Outras opções tentam minimizar a disfunção de órgãos que ocorre nestes doentes. As opções mais utilizadas são os vasoconstritores arteriolares associados à albumina. A associação de midodrina e octreotida já foi testada em alguns estudos e é a preferida da literatura norte-americana, pois um estudo demonstrou redução de mortalidade, embora os dados não sejam robustos. A norepinefrina, por sua vez, foi avaliada em estudos não controlados e pode ser utilizada associada ou não a albumina. A medicação mais estudada para este propósito, com o melhor desempenho hemodinâmico e segurança, parece ser a terlipressina, sendo recomendada como tratamento por grande parte da literatura. No entanto, parte dos autores, sobretudo os norte-americanos, é resistente ao uso da medicação, pois eventos cardiovasculares são mais frequentes nestes pacientes e os estudos não demonstraram diminuição da mortalidade. A dose normal é de 0,5 a 2 mg a cada quatro horas, em geral por via endovenosa. Seu uso é indicado até melhora da função renal, com uso mínimo por cinco dias antes de decidir que a medicação não está apresentando resposta. O tempo máximo de uso da medicação é por volta de 14 dias.

O uso de cristaloides ou coloides (exceto a albumina) como expansores volêmicos, associados a vasoconstritores esplâncnicos, não foi devidamente testado e, portanto, não pode ser recomendado com base na evidência disponível. A dose normal de albumina é de 20 a 40 g/dia, sendo mantida enquanto se faz o uso do vasopressor.

A pentoxifilina foi usada para tratamento da hepatite alcóolica e demonstrou benefício em mortalidade, que parece ser associada à diminuição da evolução para síndrome hepatorrenal. Contudo, não foi testada especificamente para tratamento da síndrome hepatorrenal.

Por reverter a hipertensão portal, o TIPS é uma opção para o tratamento e pode apresentar benefício no curto prazo, mas não é uma terapêutica muito estudada para este fim; outras opções incluem shunts peritoniovenosos.

Em pacientes com síndrome hepatorrenal tipo 2, pode-se utilizar terlipressina e albumina em doses de 20 g/dia, mas, na literatura, há pouca evidência de benefício além do transplante renal.

 

Profilaxia da síndrome hepatorrenal

O uso de albumina no tratamento da peritonite bacteriana espontânea diminui o aparecimento de síndrome hepatorrenal, diminuindo disfunção renal de 33% para 10% no grupo que usou albumina.

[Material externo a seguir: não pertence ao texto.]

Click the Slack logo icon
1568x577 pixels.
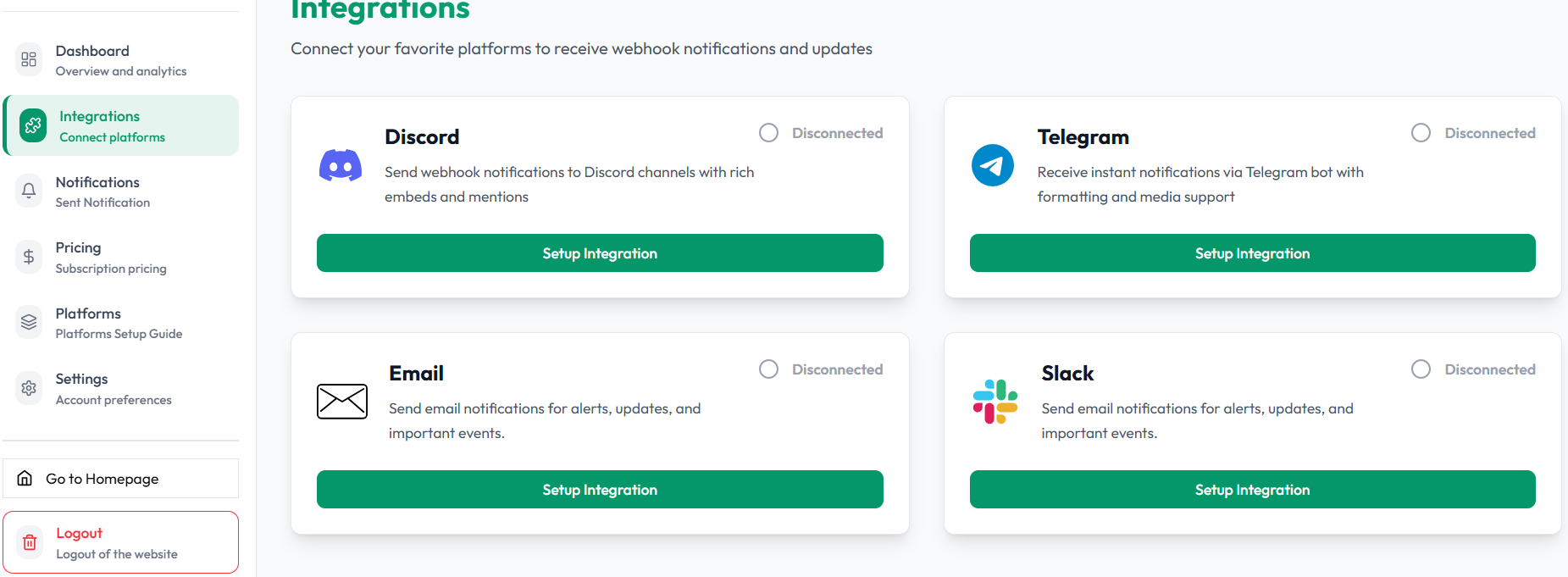coord(995,402)
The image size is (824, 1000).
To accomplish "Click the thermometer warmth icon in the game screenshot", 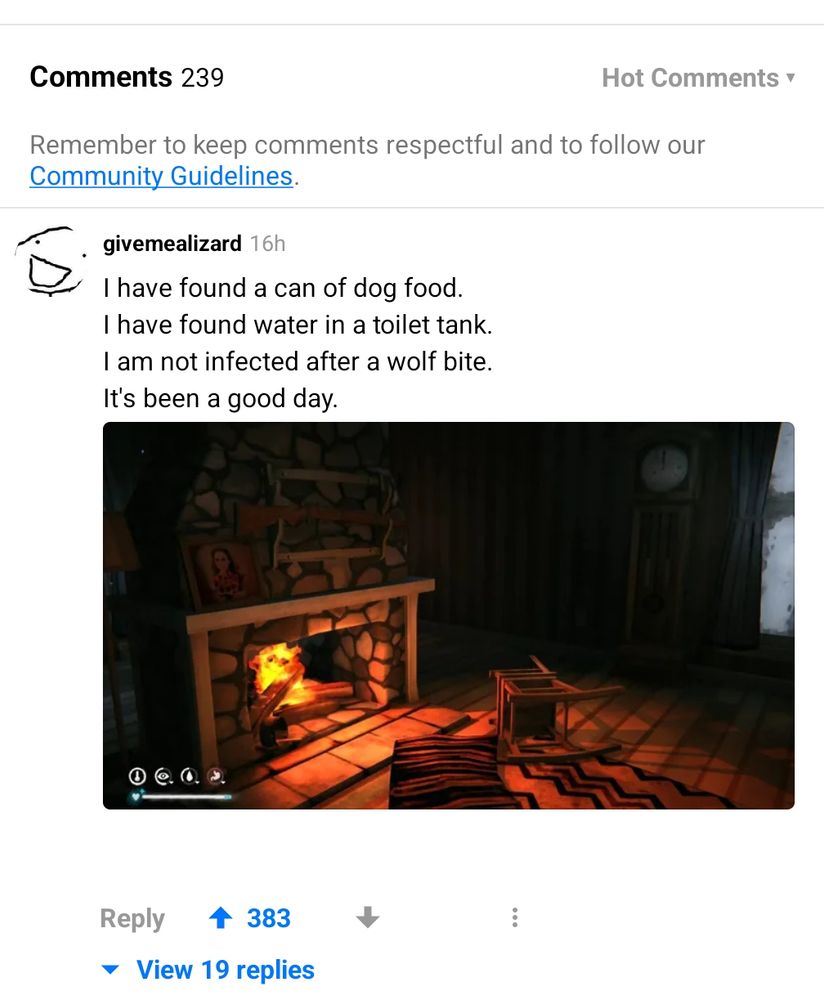I will [x=136, y=776].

A dose recomendada no primeiro dia é de 1,5 g/kg de peso por via endovenosa em 6 horas e, no terceiro dia, dose de 1 g/kg de peso por via endovenosa, em 4 a 6 horas. O motivo para repetir a albumina no terceiro dia é somente que o efeito de aumento da volemia da albumina persiste por 24 horas. O benefício parece ser limitado a pacientes com creatinina maior que 1 mg/dL ou bilirrubina total maior que 4 mg/dL.

A terlipressina vem sendo estudada como substituto da albumina após paracenteses para prevenir disfunção renal, mas não existe evidência suficiente para realizar uma recomendação.

A pentoxifilina em dose de 400 mg 3 vezes/dia em pacientes com hepatite alcoólica diminuiu a incidência da síndrome hepatorrenal e é uma estratégia possível nestes pacientes.

 

Bibliografia recomendada

1.     Ginès P, Schrier RW. Renal failure in cirrhosis. N Engl J Med. 2009;361:1279.

2.     Salerno F, Gerbes A, Ginès P, Wong F, Arroyo V. Diagnosis, prevention and treatment of hepatorenal syndrome in cirrhosis. Gut. 2007; 56:1310.

3.     Ginès P, Cárdenas A, Arroyo V, Rodés J. Management of cirrhosis and ascites. N Engl J Med. 2004;1646-54.

4.     Runyon BA. Management of adult patients with ascites due to cirrhosis: an update. Hepatology. 2009;49:2087.